The refined education of nahuatls, preserved in beautiful texts, aimed to form in young people a “clear, kind and shadowless face”, combined with a “firm and warm heart, determined and hospitable, supportive and respectful of sacred things”. According to them, it was from the heart that religion is born, which uses “flowers and songs” to venerate its deities. They put their hearts into everything they do. This cordiality was passed on to beautiful works of art, to the point of enchanting the German Renaissance painter Albert Dürer when he contemplated them.

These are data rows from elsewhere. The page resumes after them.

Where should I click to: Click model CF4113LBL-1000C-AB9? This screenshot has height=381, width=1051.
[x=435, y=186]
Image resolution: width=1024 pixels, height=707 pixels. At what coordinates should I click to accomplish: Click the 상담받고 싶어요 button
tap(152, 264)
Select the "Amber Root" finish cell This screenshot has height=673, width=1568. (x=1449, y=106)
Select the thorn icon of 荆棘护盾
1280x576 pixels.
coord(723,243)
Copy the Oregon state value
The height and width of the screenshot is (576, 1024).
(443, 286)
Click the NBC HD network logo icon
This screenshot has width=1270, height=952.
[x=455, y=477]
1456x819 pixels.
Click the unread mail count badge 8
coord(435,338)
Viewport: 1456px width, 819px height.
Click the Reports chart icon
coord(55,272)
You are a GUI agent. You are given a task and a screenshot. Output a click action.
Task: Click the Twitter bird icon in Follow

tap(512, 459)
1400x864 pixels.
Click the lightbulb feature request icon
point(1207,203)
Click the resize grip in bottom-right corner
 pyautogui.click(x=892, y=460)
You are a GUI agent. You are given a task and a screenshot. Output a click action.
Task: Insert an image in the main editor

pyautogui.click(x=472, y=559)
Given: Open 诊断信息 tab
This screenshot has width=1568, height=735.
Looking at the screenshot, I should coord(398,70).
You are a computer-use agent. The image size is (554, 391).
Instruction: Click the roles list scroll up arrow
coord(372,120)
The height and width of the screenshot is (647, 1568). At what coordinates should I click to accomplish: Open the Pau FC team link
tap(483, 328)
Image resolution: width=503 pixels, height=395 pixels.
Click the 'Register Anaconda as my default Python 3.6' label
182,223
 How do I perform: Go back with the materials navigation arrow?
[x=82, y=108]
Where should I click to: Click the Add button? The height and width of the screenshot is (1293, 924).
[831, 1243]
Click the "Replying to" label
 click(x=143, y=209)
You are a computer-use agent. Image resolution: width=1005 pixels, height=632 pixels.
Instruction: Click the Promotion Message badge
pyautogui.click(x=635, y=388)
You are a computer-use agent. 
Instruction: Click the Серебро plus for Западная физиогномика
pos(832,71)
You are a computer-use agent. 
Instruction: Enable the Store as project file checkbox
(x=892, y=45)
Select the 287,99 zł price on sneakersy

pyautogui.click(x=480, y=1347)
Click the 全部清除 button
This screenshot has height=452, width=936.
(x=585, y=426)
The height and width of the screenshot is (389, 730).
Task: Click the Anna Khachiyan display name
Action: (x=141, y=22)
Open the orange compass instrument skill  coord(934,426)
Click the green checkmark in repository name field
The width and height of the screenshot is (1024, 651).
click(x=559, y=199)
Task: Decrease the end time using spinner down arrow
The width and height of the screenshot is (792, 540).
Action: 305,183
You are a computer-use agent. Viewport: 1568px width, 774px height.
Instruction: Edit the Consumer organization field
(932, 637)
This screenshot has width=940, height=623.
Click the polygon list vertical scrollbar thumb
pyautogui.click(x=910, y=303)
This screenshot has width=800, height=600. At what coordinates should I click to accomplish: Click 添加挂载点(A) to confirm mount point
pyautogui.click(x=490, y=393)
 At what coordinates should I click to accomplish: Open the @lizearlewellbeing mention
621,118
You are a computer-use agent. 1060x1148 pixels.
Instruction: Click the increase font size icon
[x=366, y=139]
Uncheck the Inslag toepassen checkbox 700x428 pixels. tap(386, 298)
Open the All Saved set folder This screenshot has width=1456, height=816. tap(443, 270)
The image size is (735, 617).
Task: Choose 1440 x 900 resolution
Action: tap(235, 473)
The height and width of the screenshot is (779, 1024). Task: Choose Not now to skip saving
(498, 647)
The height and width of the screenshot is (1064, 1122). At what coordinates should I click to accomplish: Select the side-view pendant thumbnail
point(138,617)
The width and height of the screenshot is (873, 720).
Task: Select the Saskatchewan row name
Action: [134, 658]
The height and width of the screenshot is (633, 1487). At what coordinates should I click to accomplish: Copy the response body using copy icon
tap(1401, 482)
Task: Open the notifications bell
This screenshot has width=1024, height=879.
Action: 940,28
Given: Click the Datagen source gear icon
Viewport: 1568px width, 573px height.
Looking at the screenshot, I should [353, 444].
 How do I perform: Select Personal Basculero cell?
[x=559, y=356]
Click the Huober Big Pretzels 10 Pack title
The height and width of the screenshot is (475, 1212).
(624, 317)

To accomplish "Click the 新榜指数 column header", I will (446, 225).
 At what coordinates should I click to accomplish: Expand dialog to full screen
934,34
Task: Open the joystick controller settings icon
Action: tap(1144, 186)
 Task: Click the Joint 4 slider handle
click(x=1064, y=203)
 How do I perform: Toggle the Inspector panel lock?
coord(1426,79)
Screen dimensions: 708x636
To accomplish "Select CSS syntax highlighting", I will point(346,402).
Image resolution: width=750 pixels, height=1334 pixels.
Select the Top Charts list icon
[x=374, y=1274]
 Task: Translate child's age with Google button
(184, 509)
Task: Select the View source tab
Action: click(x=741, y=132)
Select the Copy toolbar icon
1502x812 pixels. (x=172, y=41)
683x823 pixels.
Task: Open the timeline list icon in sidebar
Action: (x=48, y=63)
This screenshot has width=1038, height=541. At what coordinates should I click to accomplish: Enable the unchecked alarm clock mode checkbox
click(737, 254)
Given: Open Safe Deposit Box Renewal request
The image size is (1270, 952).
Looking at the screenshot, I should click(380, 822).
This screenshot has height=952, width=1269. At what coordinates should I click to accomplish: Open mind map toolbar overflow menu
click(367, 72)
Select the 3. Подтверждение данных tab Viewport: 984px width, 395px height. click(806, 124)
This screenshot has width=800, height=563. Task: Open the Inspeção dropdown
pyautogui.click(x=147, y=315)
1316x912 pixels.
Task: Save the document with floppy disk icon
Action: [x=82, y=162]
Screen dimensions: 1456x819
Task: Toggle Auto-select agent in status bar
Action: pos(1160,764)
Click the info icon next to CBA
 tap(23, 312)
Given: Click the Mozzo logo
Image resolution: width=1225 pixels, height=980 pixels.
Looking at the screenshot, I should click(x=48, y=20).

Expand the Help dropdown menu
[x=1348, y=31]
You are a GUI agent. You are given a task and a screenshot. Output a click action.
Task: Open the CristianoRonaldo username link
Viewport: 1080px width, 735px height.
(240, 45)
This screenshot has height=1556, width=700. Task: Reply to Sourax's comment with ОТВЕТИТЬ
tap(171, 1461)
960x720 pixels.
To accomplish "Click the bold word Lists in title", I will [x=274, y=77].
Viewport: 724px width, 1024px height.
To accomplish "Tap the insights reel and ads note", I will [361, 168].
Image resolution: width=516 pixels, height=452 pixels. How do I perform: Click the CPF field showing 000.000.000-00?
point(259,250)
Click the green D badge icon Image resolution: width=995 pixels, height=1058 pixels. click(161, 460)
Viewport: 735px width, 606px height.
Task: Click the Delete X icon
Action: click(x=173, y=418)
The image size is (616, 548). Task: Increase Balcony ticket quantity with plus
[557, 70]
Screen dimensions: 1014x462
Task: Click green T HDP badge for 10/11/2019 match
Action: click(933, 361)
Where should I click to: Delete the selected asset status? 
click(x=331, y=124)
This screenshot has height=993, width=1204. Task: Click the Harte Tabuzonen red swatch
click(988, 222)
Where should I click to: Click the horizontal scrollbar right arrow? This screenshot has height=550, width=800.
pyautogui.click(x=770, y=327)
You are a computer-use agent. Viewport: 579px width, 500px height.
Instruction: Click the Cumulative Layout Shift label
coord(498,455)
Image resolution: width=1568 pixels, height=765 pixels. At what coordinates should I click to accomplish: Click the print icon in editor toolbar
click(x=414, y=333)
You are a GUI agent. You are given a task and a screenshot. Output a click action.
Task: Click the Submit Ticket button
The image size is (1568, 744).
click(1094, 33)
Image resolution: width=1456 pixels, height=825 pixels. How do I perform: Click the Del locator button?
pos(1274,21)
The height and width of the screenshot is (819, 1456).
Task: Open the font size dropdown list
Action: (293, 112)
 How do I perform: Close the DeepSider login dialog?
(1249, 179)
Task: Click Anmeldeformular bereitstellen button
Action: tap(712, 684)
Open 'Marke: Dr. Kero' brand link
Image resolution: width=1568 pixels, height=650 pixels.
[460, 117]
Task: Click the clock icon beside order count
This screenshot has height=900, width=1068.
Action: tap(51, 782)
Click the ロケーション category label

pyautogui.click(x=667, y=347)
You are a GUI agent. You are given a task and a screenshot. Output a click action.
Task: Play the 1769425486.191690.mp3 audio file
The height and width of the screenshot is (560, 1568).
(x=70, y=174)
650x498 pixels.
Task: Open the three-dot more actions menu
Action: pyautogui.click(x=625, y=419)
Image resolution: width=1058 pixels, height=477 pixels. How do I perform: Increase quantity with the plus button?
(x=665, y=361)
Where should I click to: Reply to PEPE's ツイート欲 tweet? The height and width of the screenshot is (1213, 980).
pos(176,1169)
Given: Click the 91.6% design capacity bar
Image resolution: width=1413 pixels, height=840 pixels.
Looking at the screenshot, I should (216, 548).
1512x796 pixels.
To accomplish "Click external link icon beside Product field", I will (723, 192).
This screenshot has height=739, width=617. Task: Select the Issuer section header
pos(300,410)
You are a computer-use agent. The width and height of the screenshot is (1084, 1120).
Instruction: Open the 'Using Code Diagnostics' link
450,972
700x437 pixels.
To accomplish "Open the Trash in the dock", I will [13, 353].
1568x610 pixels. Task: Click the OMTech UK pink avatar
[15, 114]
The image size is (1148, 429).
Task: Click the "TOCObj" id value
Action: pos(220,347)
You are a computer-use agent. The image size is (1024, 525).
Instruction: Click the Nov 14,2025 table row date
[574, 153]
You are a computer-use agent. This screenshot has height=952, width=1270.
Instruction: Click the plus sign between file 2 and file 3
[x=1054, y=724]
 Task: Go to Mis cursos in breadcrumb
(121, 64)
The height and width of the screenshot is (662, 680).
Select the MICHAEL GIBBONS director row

Let us draw some lessons from this culture of the heart and cordiality.
(i) Put your heart into everything you think and do. Speech without heart sounds cold and formal. Words spoken with heart touch people's hearts. This is what makes it easier to understand and win people's acceptance.
(ii) Try to include cordial emotion along with your articulated reasoning. Do not force it, because it must spontaneously reveal your deep conviction in what you believe and say. Only in this way will you move the other person's heart and become convincing.
(iii) Intellectual intelligence, which is essential for organizing our complex societies, when it suppresses cordial intelligence, generates a reductionist and partial perception of reality. However, an excess of cordial and sensitive intelligence can also lead to saccharine sentimentality and populist proclamations. It is always important to seek the right balance between mind and heart, but articulating the two poles from the heart.
(iv) When you have to speak to an audience or a group, do not speak only from your head, but give priority to your heart. It is the heart that feels, vibrates and makes others vibrate. The reasons of intellectual intelligence are only effective when they are amalgamated by the sensitivity of the heart.
(v) Believing is not thinking about God. Believing is feeling God from the totality of our being, starting from within, from the heart. Then we realize that we are not subject to a judging God, but to a loving and powerful reality that always accompanies us.